Eight other people beheaded in an ADF assault in a town near the border with Uganda
June 12 (EUROPA PRESS) –
Around 40 civilians have died in an attack carried out at dawn this Monday by alleged members of the Cooperative for the Development of Congo (CODECO) armed group against a camp for displaced persons located in the province of Ituri, in the east of the Democratic Republic of Congo (DRC).
The head of the Baheme Badjere community, Jean-Richard Deddha Kondo, said that 41 people were killed with machetes and firearms, before adding that seven people have been injured and numerous houses have been set on fire.
“It is the provisional balance of the attack this morning,” he said in statements given to the Congolese news portal 7sur7, before adding that a group of soldiers deployed about four kilometers from the site have moved to the camp to “limit the damage.” .
It has also specified that most of the displaced persons who were in the camp have fled to the town of Bule, located three kilometers away.

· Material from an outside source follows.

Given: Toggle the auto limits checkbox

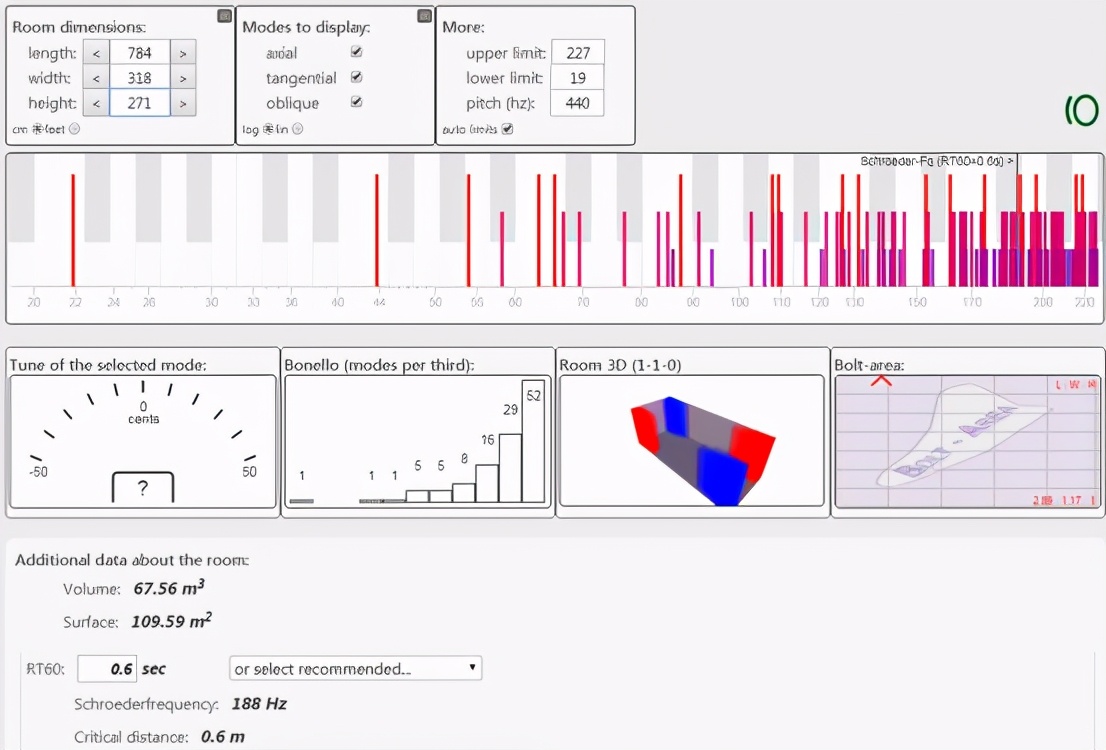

CODECO agreed ten days ago to end hostilities in the framework of a dialogue in which various armed groups active in the eastern DRC participated.
The armed group CODECO is predominantly made up of members of the Lendu community, following an increase in assaults since June 2019 and intercommunal clashes between the Lendu and the Hema in Ituri.
On the other hand, at least eight people were beheaded in an attack carried out on Sunday by alleged members of the Allied Democratic Forces (ADF), linked to the jihadist group Islamic State, in an attack in the city of Kasindi, located in North Kivu, near from the border with uganda.
Witnesses quoted by the Congolese news portal Actualité have indicated that “the rebels forced the victims to leave their homes and executed them with machetes, axes and hammer blows.” “Most of the victims have been beheaded,” they have indicated.
The ADF, a Ugandan group created in the 1990s that was especially active in the eastern DRC and accused of killing hundreds of civilians in this part of the country, suffered a split in 2019 after its leader swore allegiance to the jihadist group. Islamic State in Central Africa (ISCA), under whose banner it has operated ever since.